(Target position records)
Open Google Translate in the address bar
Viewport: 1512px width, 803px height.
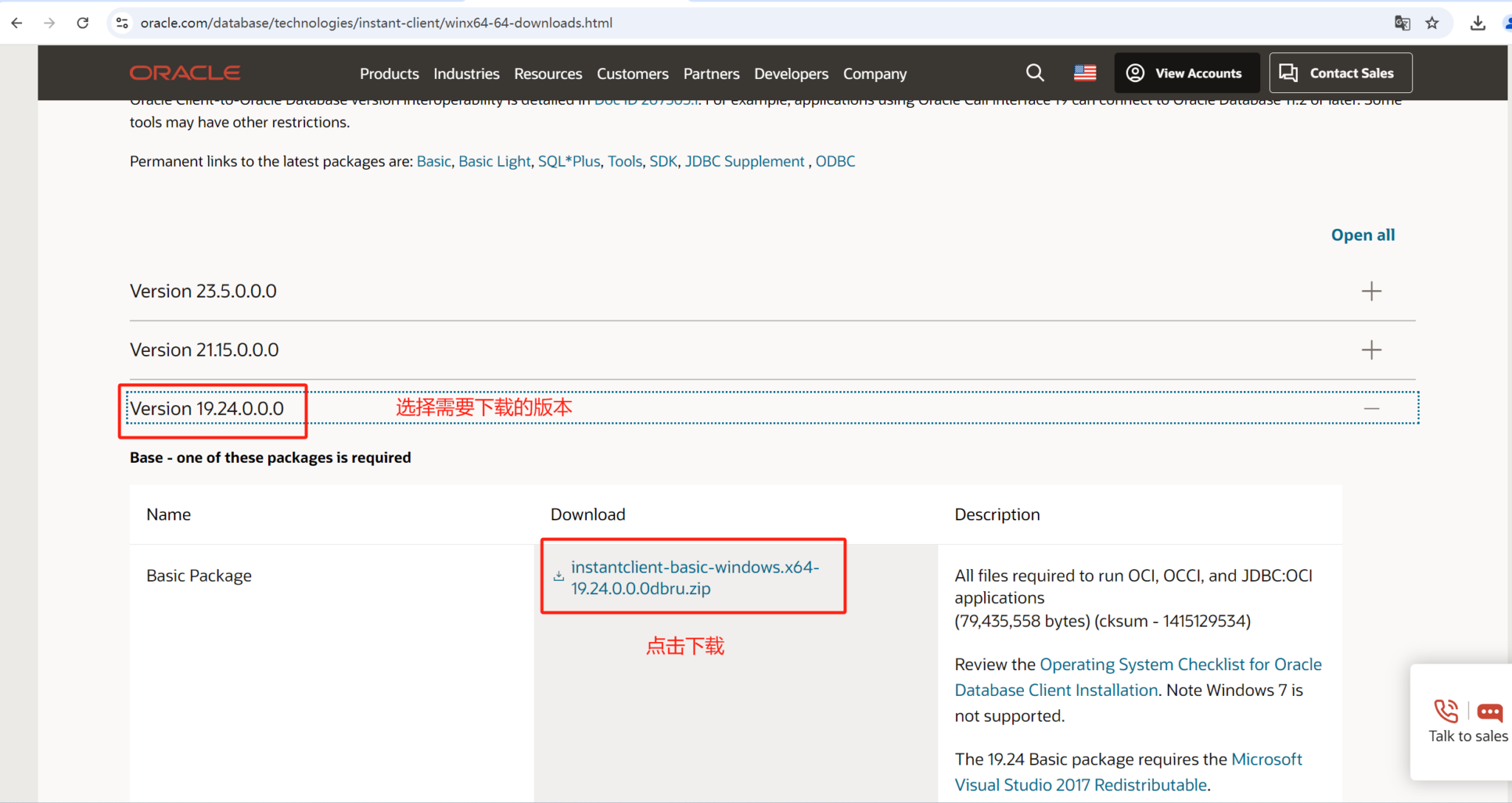point(1402,23)
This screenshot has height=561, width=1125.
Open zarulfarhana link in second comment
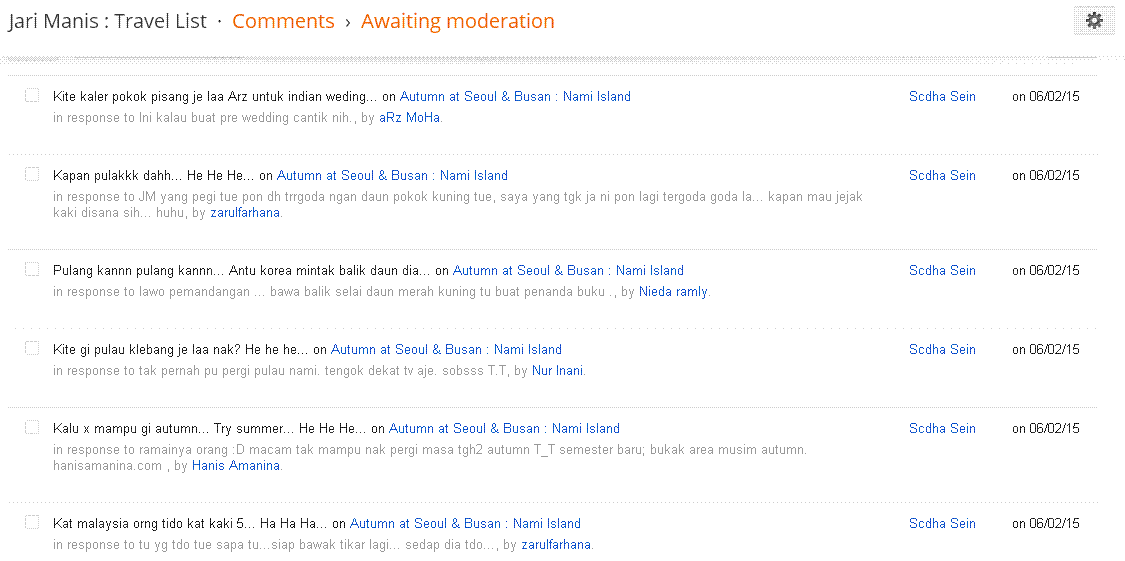[245, 213]
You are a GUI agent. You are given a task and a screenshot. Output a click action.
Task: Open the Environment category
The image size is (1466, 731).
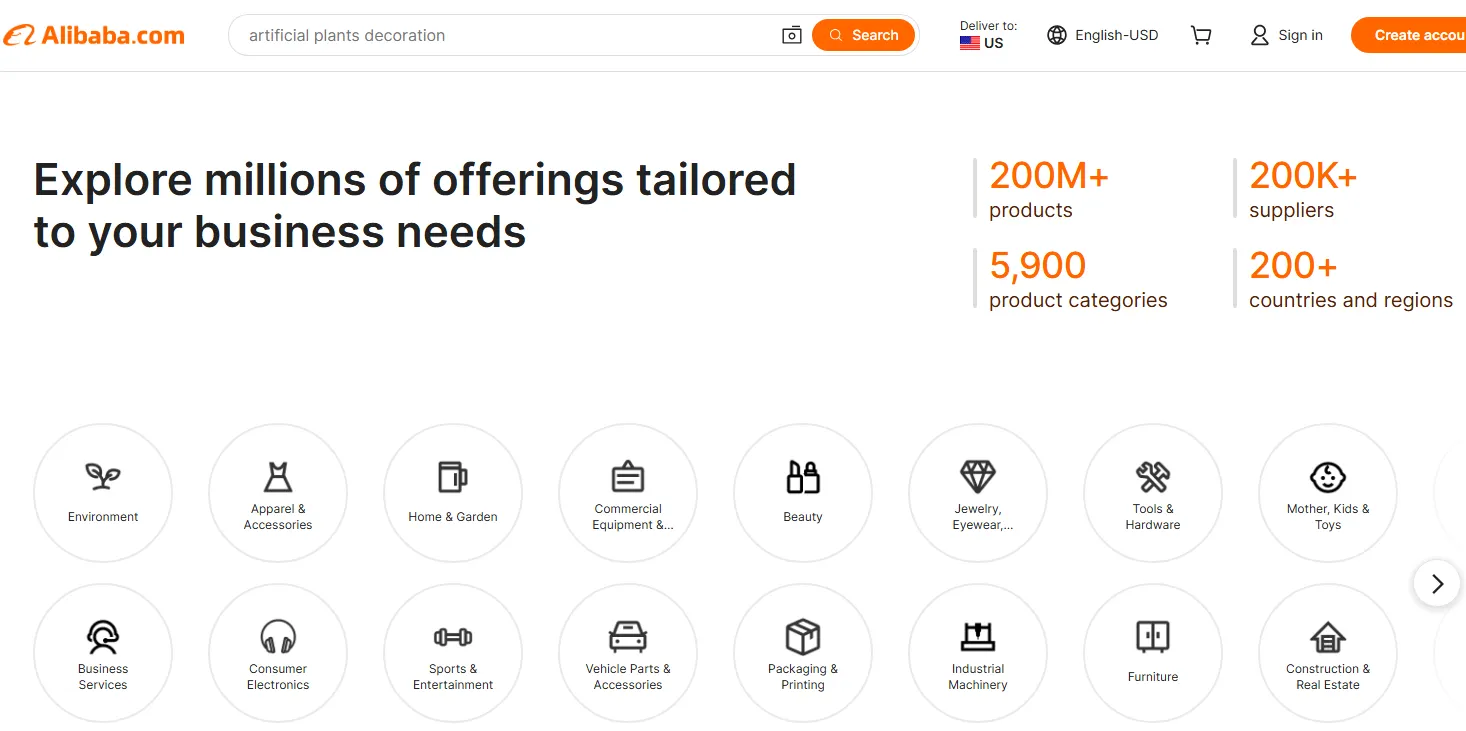coord(103,492)
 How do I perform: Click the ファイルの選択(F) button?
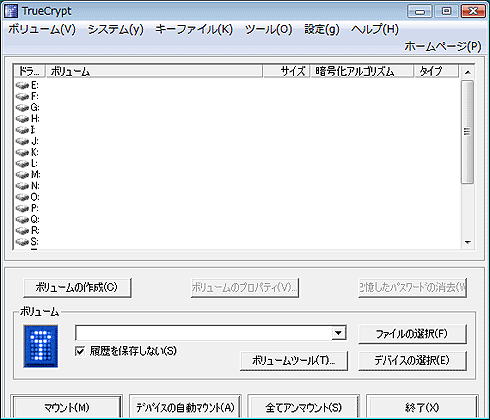pyautogui.click(x=412, y=334)
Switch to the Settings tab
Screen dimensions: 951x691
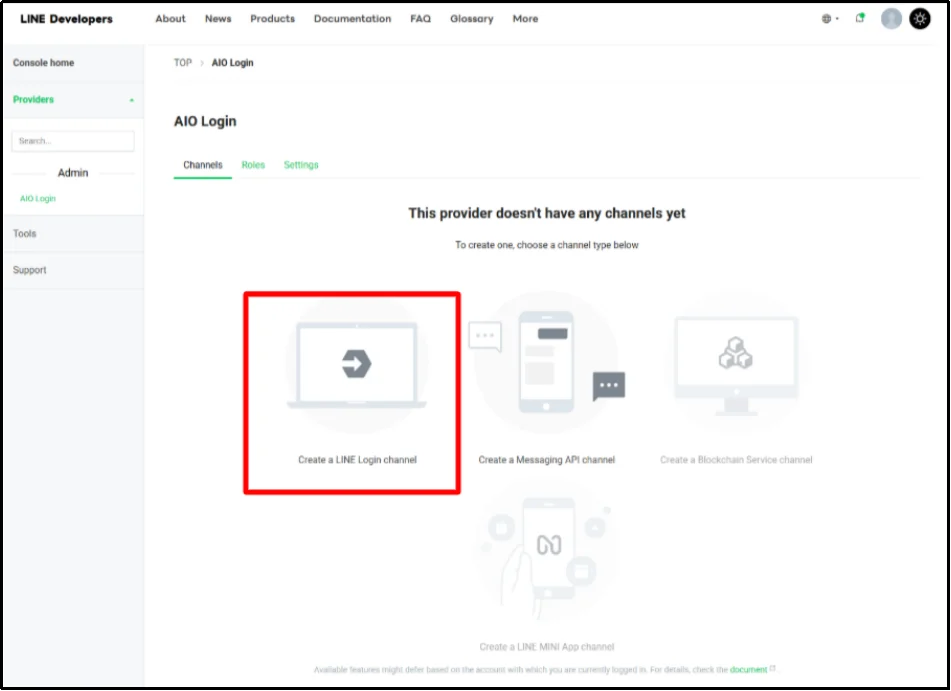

Stated task: Gather every line in the rows above that contains the word "screenshot".

Exercise result:
This screenshot has height=561, width=1125.
You are a GUI agent. You are given a task and a screenshot. Output a click action.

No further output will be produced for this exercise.